ColdBox Platform Evangelist
Ortus Solutions, Corp

E-mail: brad@coldbox.org
ColdBox Platform: http://www.coldbox.org
Blog: http://www.codersrevolution.com

Short version:
I tracked the problem down: it’s a bug in CF9 & CF10. I shouldn’t imagine it’s a problem on Railo, but have not tested yet.

Long version:
[Is going on my blog, once I write it up]

Feedback from your response below:
You seem to not be quite getting what I’m saying, Brad. I’m all for frameworks providing functionality beyond simply acting as an MVC facilitator (which - really - is all frameworks are, with varying degrees of sugar added to them). And you’re dead right: this is all part of the value-addedness of using one framework over an other. Otherwise there’s only so many approaches one can take to handing MVC stuff, so there’d be no differentiators from one framework to another.

What I’m saying is that the functionality should be there to use, but out of the box the framework should do nothing. Anything it can do should not be being done until such time as the person developing their app with said framework goes “right, I’ll hook that in / switch that on / [whatever is necessary to make it work]”. Otherwise it’s all just bloat. Code should start small and grow bigger to accommodate actual requirements, not start of monolithic and leave a bunch of unnecessary overhead lying around.

The error handling is a good case in point. Standard industry practice with exceptions is to simply let them error until such point in time the person calling the code that errors goes “right; I’ll handle that now”. This is simply the way error-handling is done. Now I could understand if something goes amiss in the inner workings of CB then you might want to mask that by try/catching it, and then bubbling back a CB-specific exception instead of the underlying CF exception: all good. But all it should be doing is bubbling an exception back; not hiding the exception. That’s how exceptions are supposed to be dealt with.

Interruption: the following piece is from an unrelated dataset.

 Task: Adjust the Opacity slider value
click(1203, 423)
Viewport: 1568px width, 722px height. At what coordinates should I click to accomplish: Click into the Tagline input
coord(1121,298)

However if there’s an error in my code (like me specifically doing a ), then you should leave it the hell alone and let it error. It should be up to me what gets done about this, not CB.

That said, I’m all good for CB to provide a mechanism for dealing with it (and, indeed, I expect it to), just like I’m fine with CF providing a mechanism for dealing with it. Or the web server providing a mechanism for dealing with it. But the thing is the mechanisms don’t interpose themselves by default: they just avail themselves should I decide to use them. This is how it should be done. It is the way that everything else does it, which should be a reasonable cue for you. I think it’s a bit “adolescent” of CB to ignore industry standard approaches to stuff and decide to do things its own way.

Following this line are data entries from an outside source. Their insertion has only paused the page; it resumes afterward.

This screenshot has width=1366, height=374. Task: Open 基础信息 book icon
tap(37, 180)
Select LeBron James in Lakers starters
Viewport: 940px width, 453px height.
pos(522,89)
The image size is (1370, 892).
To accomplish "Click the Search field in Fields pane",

FWIW, I checked on Fusebox, Model-Glue, CFWheels and FW/1, and - by default - they all bubble back the exception, and return a 500 status code. FW/1 by default also outputs some of its own telemetry, but it also rethrows the original exception (this is a correct low-impact approach to a framework being “helpful” here: add value; don’t take anything away).

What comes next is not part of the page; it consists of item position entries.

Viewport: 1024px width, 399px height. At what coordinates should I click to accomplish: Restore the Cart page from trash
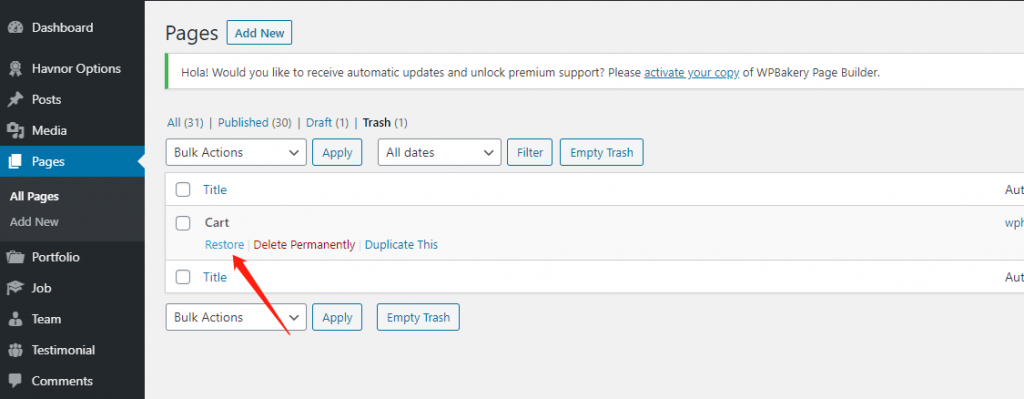[225, 245]
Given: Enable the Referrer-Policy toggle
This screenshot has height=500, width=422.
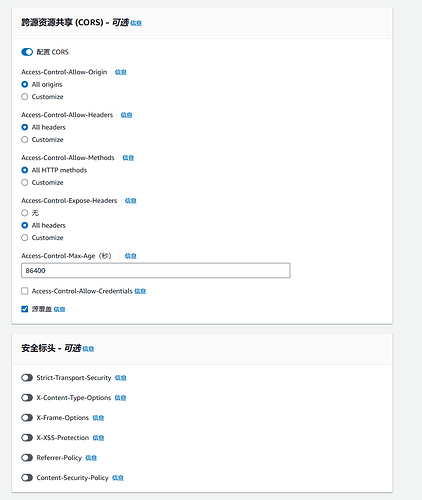Looking at the screenshot, I should pyautogui.click(x=27, y=458).
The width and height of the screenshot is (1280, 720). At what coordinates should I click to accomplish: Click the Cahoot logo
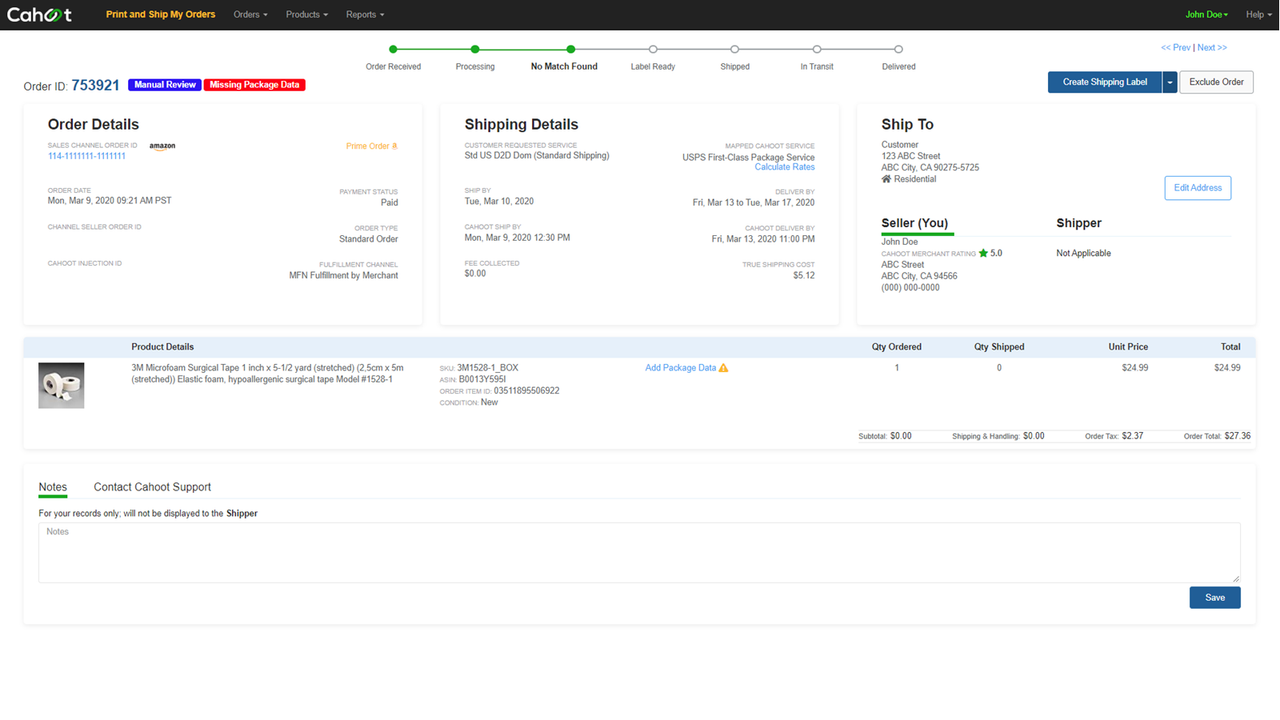tap(38, 14)
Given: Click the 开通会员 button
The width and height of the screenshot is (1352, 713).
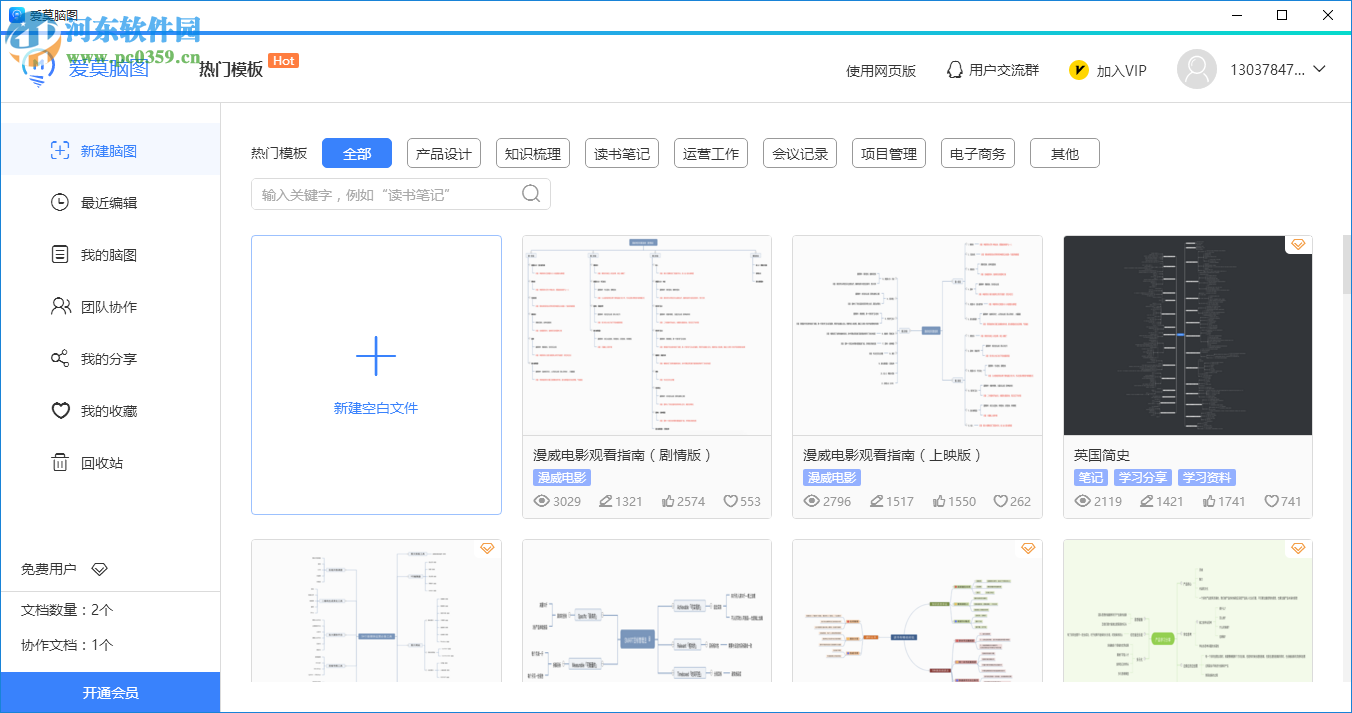Looking at the screenshot, I should point(110,692).
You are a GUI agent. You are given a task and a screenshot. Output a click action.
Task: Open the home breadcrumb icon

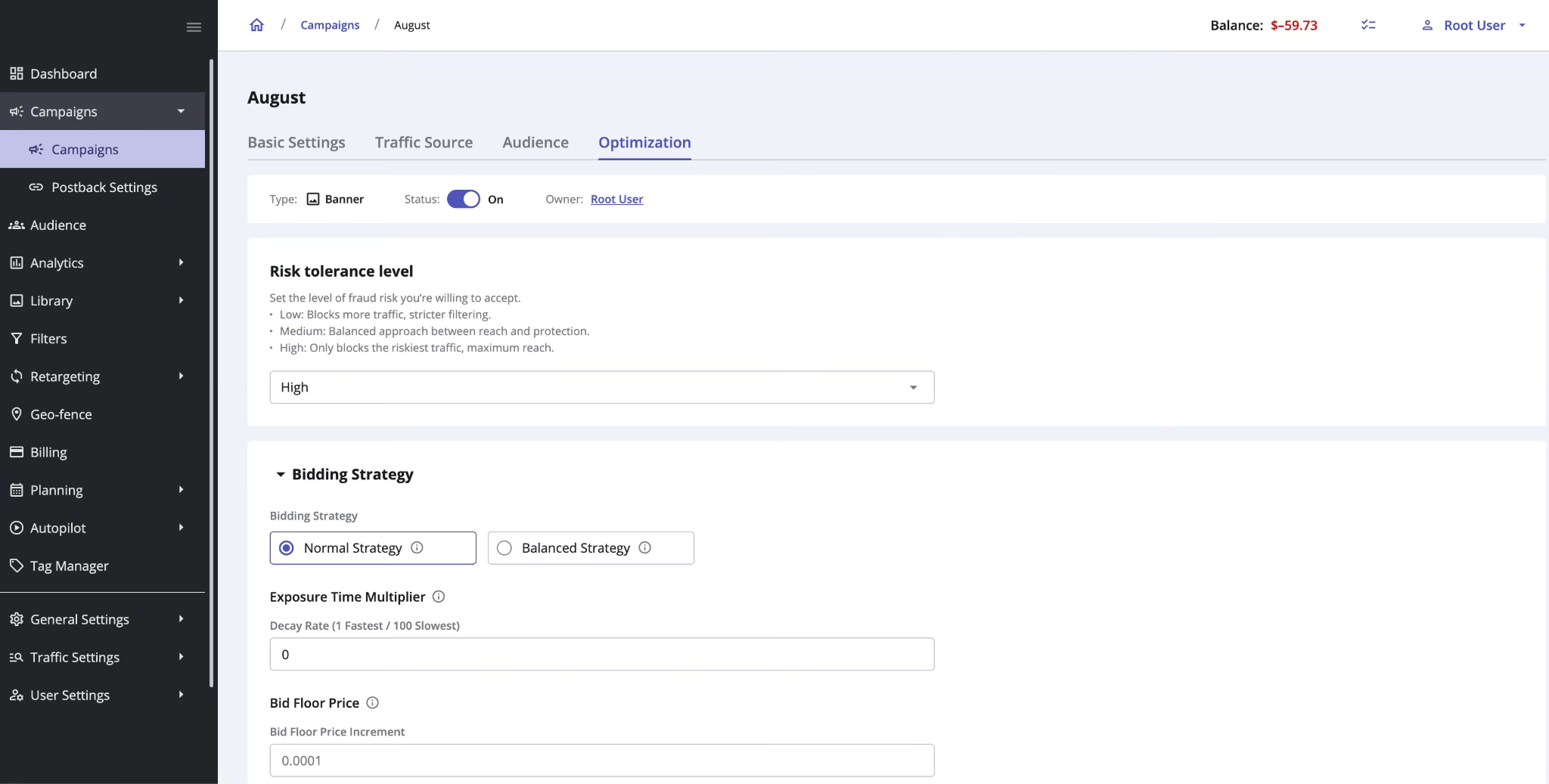tap(256, 25)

As for HTTP status codes, all I can say is you’re quite simply wrong that it’s desirable to - by default - subvert the intent of the HTTP protocol and return a “200 OK” in an error situation. A person’s browser might be configured to return “friendly” error messages. Indeed that might be the browser default (and it’s annoying as a developer, I know), but it is up to neither me as the application developer nor you as just the blimin’ framework provider to decide to override that behaviour. Again, cool if one has the misguided idea that returning an error screen with a “200 OK” status is sensible thing to do, and CB should not get in their way of doing that if they so choose. But it should not be the default behaviour.

End of griping (and, hey, it’s gonna come across more gripy than I mean it to; imagine it more as my side of a conversation at the pub, rather than a “written report of my findings” or something).

Short version:
I tracked the problem down: it’s a bug in CF9 & CF10. I shouldn’t imagine it’s a problem on Railo, but have not tested yet.